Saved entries
= = = = =

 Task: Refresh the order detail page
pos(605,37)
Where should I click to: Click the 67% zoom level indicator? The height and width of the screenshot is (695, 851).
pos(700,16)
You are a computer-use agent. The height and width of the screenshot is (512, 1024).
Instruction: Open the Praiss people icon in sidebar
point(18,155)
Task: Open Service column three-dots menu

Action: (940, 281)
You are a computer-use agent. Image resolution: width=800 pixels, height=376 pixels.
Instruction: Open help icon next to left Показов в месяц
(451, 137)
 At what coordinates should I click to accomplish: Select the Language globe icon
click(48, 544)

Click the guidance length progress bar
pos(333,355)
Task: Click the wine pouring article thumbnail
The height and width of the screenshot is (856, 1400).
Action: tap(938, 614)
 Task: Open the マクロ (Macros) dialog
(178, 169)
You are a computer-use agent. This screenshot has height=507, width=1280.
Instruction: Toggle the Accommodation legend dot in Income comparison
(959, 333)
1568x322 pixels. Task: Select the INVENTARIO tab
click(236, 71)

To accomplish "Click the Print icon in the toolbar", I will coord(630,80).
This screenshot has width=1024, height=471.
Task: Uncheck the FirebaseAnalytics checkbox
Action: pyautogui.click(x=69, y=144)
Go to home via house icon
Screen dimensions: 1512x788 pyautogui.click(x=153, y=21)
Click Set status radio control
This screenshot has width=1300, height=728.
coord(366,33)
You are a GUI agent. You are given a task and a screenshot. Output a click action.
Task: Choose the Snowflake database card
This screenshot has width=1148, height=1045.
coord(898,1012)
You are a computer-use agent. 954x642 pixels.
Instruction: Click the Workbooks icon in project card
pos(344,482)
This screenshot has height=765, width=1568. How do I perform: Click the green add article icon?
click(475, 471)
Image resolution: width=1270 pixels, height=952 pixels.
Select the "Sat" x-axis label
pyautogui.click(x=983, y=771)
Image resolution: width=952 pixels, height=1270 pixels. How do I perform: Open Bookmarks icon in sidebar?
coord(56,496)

= = = = =

### WHAT TO DO
Only the lines above starting with the one with "Instruction: Toggle the" and going through the one with "Image resolution: width=1270" are to be copied, word for word and with both ends kept.

### OUTPUT
Instruction: Toggle the Accommodation legend dot in Income comparison
(959, 333)
1568x322 pixels. Task: Select the INVENTARIO tab
click(236, 71)

To accomplish "Click the Print icon in the toolbar", I will coord(630,80).
This screenshot has width=1024, height=471.
Task: Uncheck the FirebaseAnalytics checkbox
Action: pyautogui.click(x=69, y=144)
Go to home via house icon
Screen dimensions: 1512x788 pyautogui.click(x=153, y=21)
Click Set status radio control
This screenshot has width=1300, height=728.
coord(366,33)
You are a GUI agent. You are given a task and a screenshot. Output a click action.
Task: Choose the Snowflake database card
This screenshot has width=1148, height=1045.
coord(898,1012)
You are a computer-use agent. 954x642 pixels.
Instruction: Click the Workbooks icon in project card
pos(344,482)
This screenshot has height=765, width=1568. How do I perform: Click the green add article icon?
click(475, 471)
Image resolution: width=1270 pixels, height=952 pixels.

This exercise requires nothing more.